Thomas de Pourquery & Supersonic proposaient en première partie un voyage stellaire en célébrant une suprême liberté du free jazz cosmique dédiée à Sun Ra qui aura enthousiasmé le public.
Toujours aussi imprévisible, Herbie Hancock joue sa musique sur la modification des timbres, des structures et des rythmes, parfois de façon exquise, parfois de façon extrême en révolutionnant les harmonies notamment en jouant sur de mystérieux instruments aux multiples innovations technologiques. Pianiste en 1963 du fameux quintet de Miles Davis, il est également surnommé The Chameleon pour avoir mêlé dans ses compositions de Jazz, de la Soul, du R&B, du Rock, du Funk, du Rap et même du disco de manière à rendre sa musique plus accessible pour le grand public.
Aucun concert d’Herbie Hancock ne se ressemble et c’est bien pour ça que Rictus était présent à Vienne. HH a encore enflammé le public avec un panorama de sept chefs-d’œuvre des années 60 à 70. Après une ouverture d’un jeu hypnotisant de sonorités inouïes, Herbie Hancock nous propose d’enchaîner avec un titre bouleversant de l’album Adam’s Apple (1966) écrit par le saxophoniste Wayne Shorter. Ce morceau fait partie aujourd’hui de la grande histoire du jazz : « Footprints » est un témoignage sur l’empreinte que nous laissons sur la terre, « voyage spirituel commencé il y longtemps », des éons de changements, l’illusion d’un certain progrès…

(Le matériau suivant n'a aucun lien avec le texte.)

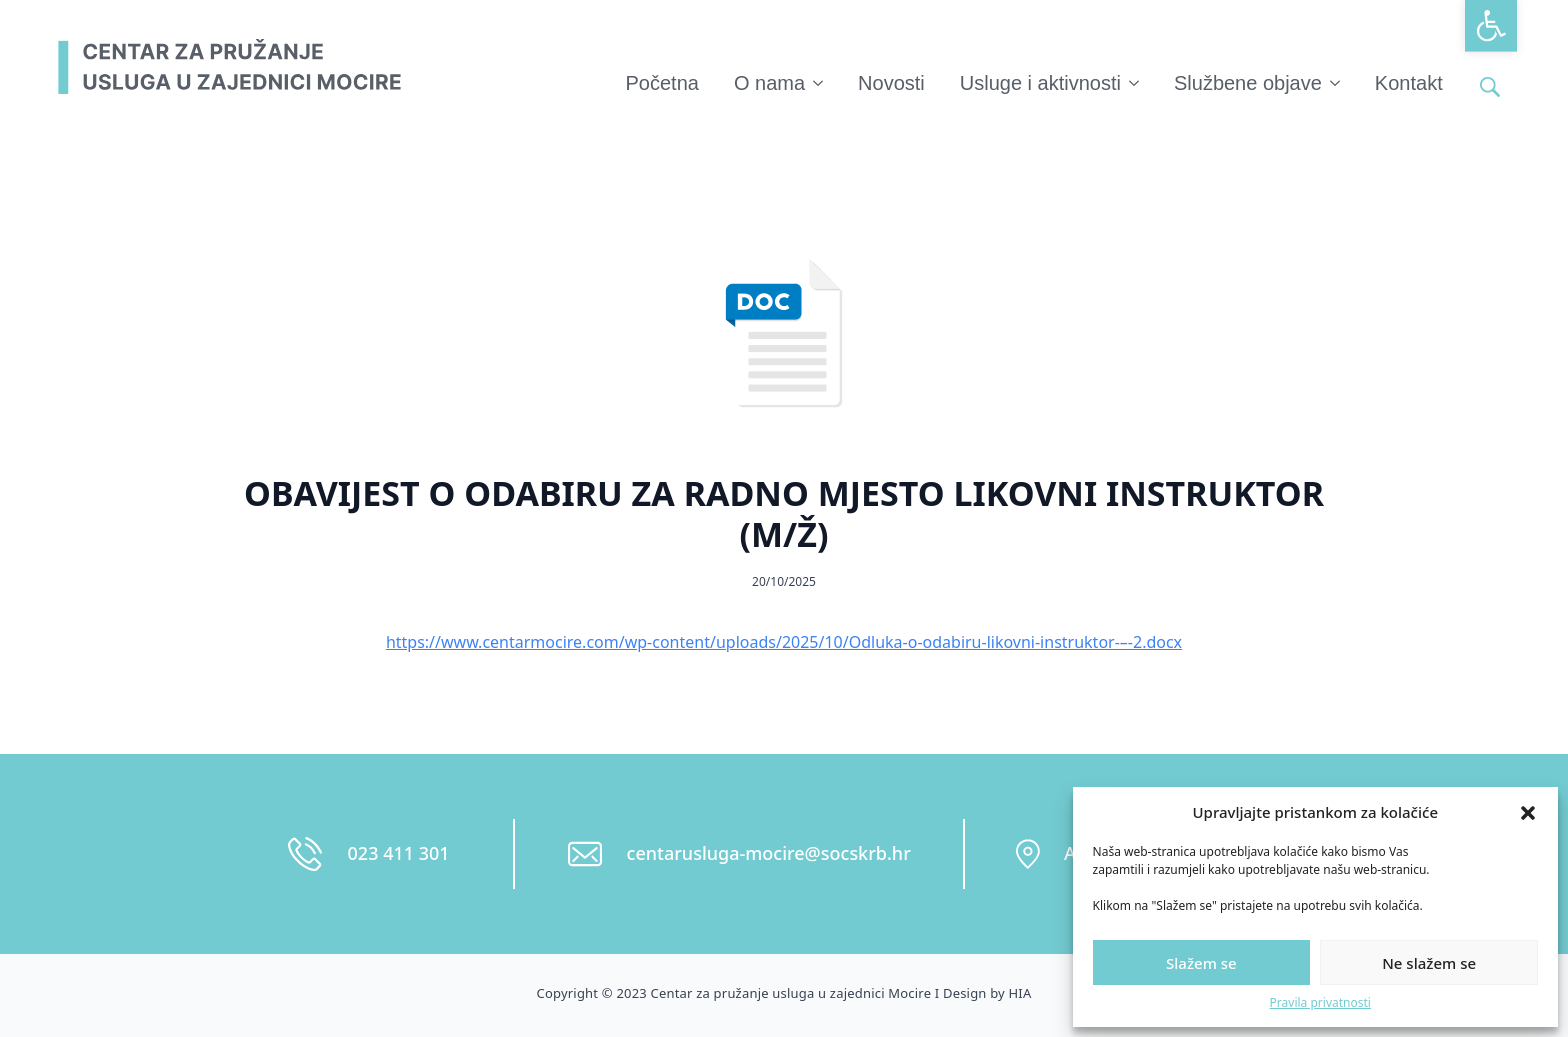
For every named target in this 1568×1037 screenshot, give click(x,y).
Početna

« La peur nous éloigne du pouvoir de l’âme, connu dès les temps premiers,
Quand les battements de cœur de la nature sonnaient fort sur la terre ! »

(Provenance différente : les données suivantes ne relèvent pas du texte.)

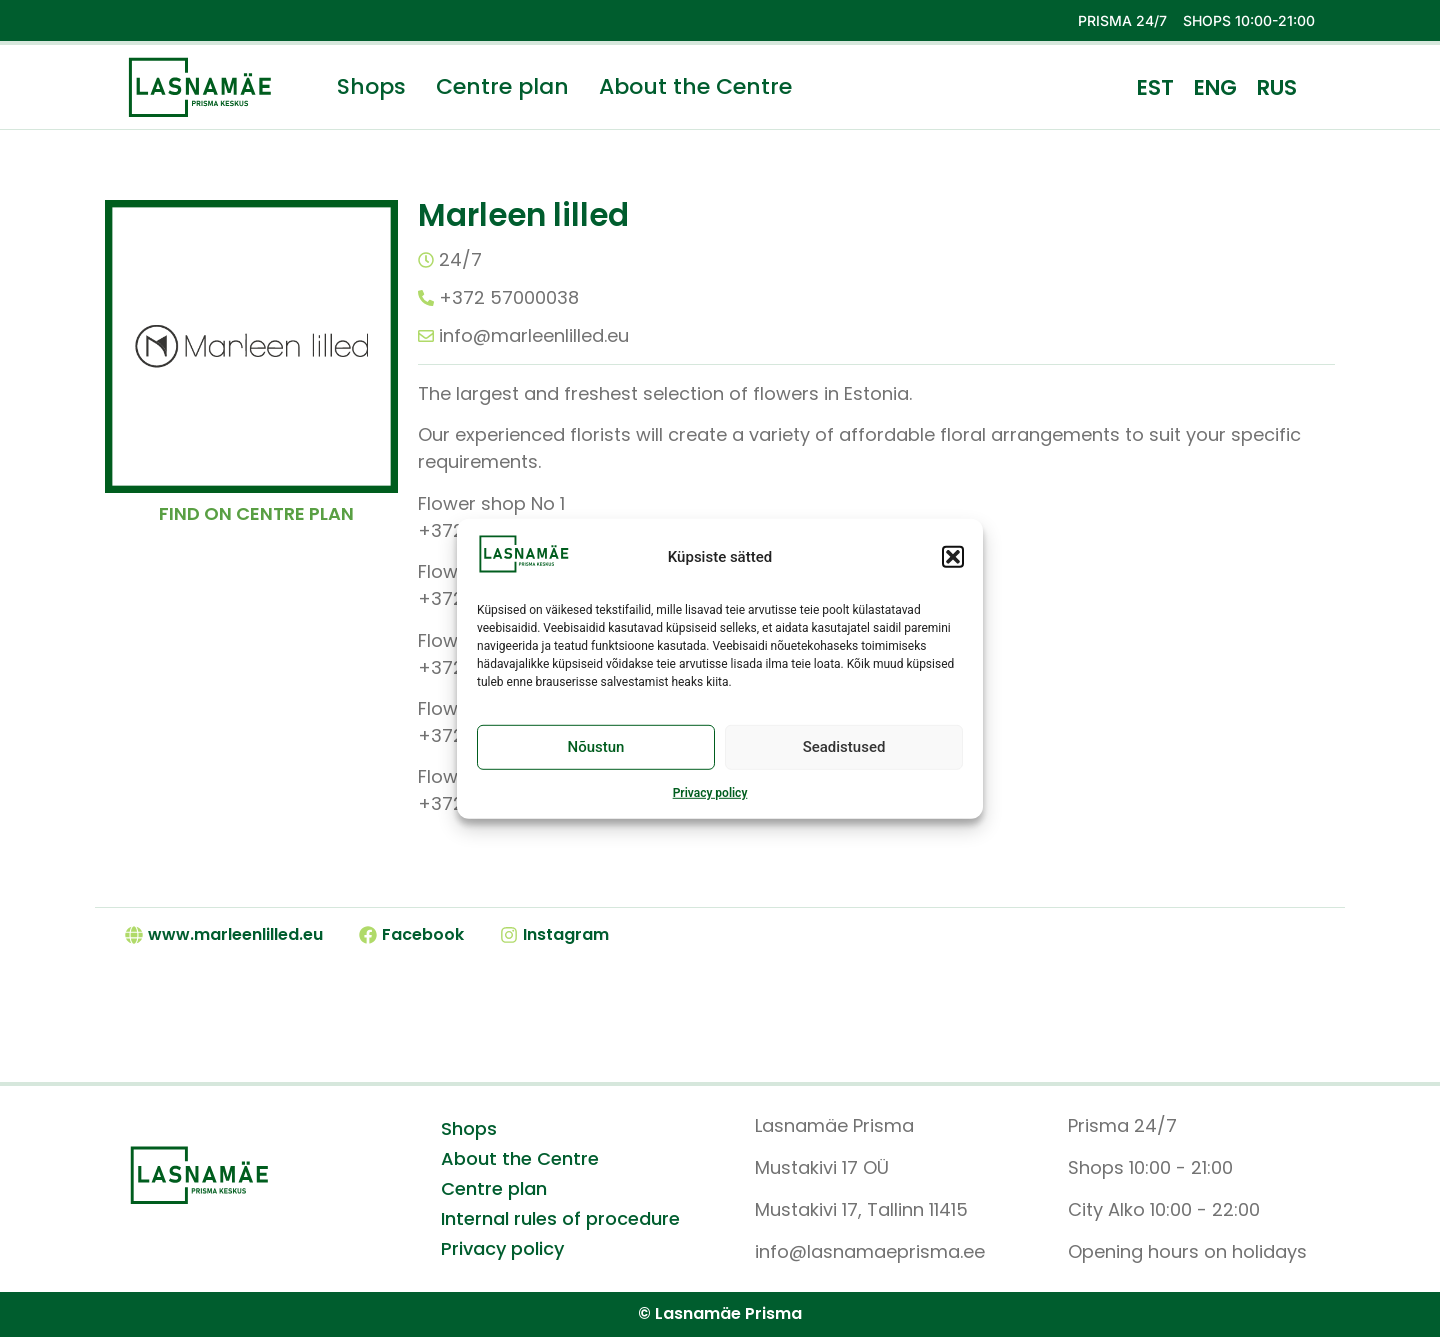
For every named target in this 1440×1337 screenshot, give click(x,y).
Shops (371, 87)
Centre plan (502, 87)
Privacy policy (710, 799)
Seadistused (844, 754)
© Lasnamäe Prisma (720, 1313)
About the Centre (695, 87)
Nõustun (596, 754)
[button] (953, 563)
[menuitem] (1155, 87)
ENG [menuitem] (1215, 87)
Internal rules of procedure (560, 1219)
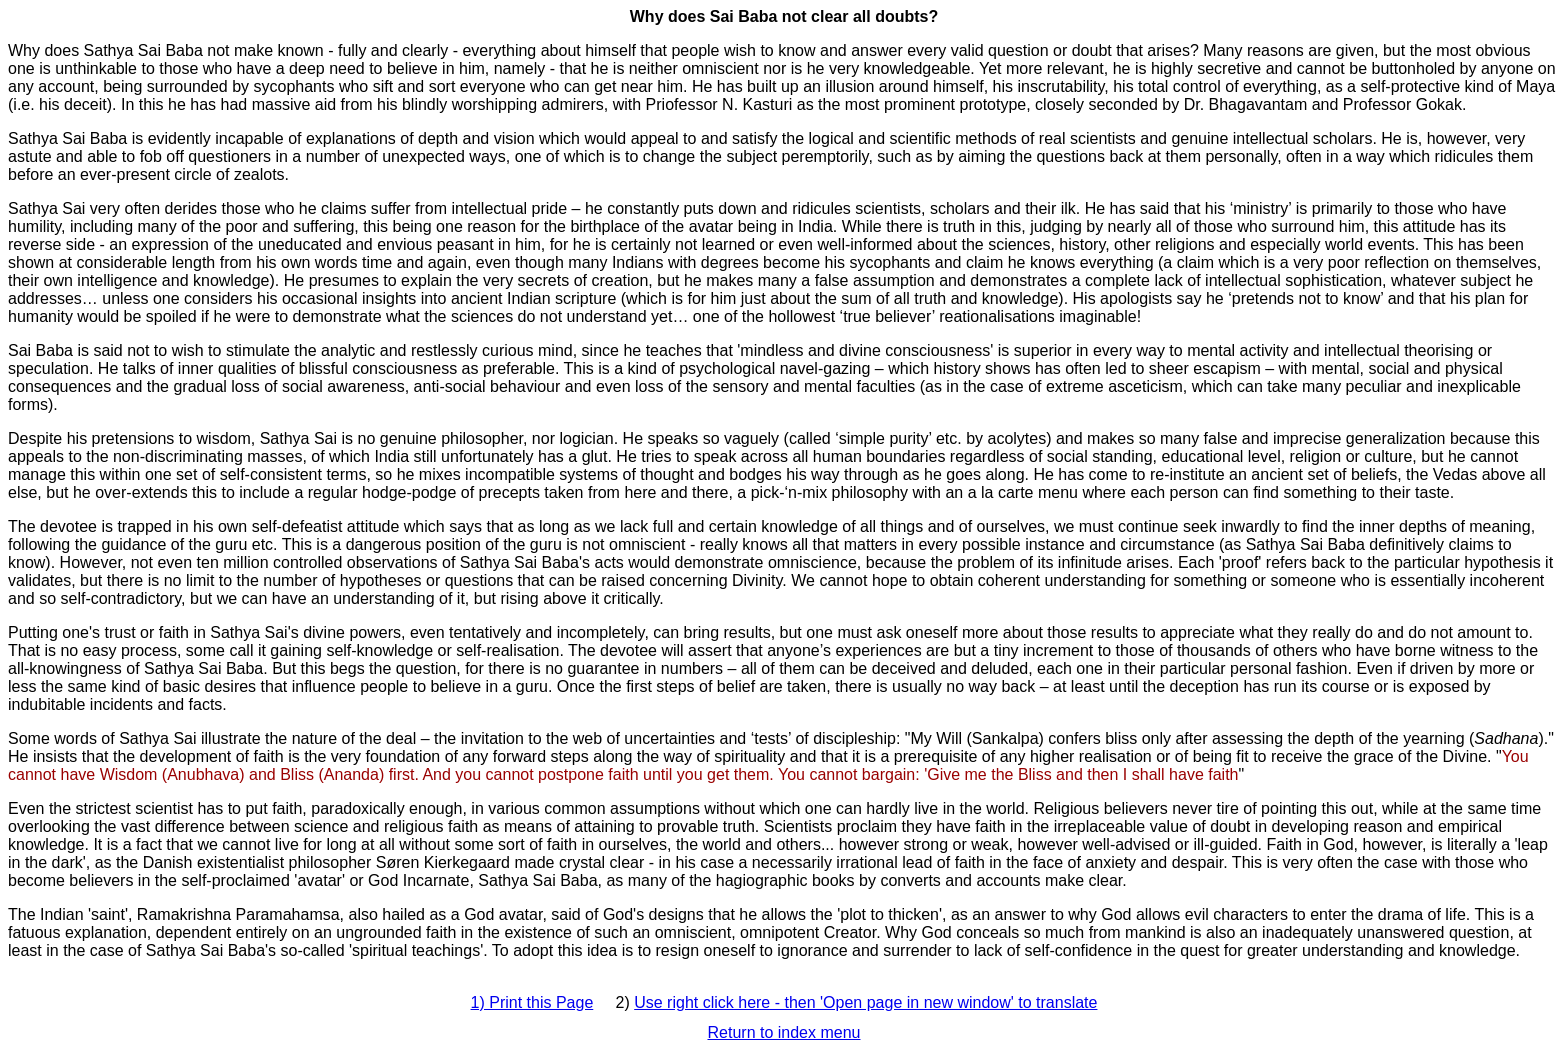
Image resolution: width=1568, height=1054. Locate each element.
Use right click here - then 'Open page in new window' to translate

Herbie Hancock profite d’un break pour présenter ses musiciens de la tournée, le surdoué Terence Blanchard à la trompette, Lionel Loueke au chant et à guitare ainsi que Justin Dyson à la batterie qui vont développer ensemble ce soir des rythmes extrêmement complexes et fascinants autour de la mélodie et des accords… La marque de HH.
Le morceau suivant « Actual Proof » de l’Album Thrust publié en 1974, a déjà été joué 112 fois en concert par Herbie Hancock et c’est une composition qui atteint le mur du son, « la preuve réelle » de sa virtuosité et qui va générer le style Jazz fusion. Sur scène où bien sur la planète Mars, le batteur nous a déchiqueté un rythme qui oscille entre le funk et le swing, et ça sonne les amis, nous sommes tous sagement assis confortablement dans les gradins, mais les têtes oscillent. C’est une longue mélodie genre serpent « Mamba » jouée à l’unisson par un synthétiseur analogique ARP, sur lequel se plaque également dans la même tonalité un solo de Rhodes… et une basse pseudo Funk Bossa qui s’étire sur plusieurs mesures dans un son très sophistiqué et d’une grande technique. La composition « Actual Proof » a été écrite à l’origine pour le film, Spook Who Sat in the Door, mais Herbie Hancock l’a finalement utilisée sur l’album pour affirmer sa volonté de recherche de nouveaux sons électroniques en utilisant de nombreux instruments innovateurs pour l’époque : un Fender Rhodes Electric Piano, Hohner D-6 Clavinet, ARP Odyssey, ARP 2600, ARP Pro Soloist & ARP String Synthesizers…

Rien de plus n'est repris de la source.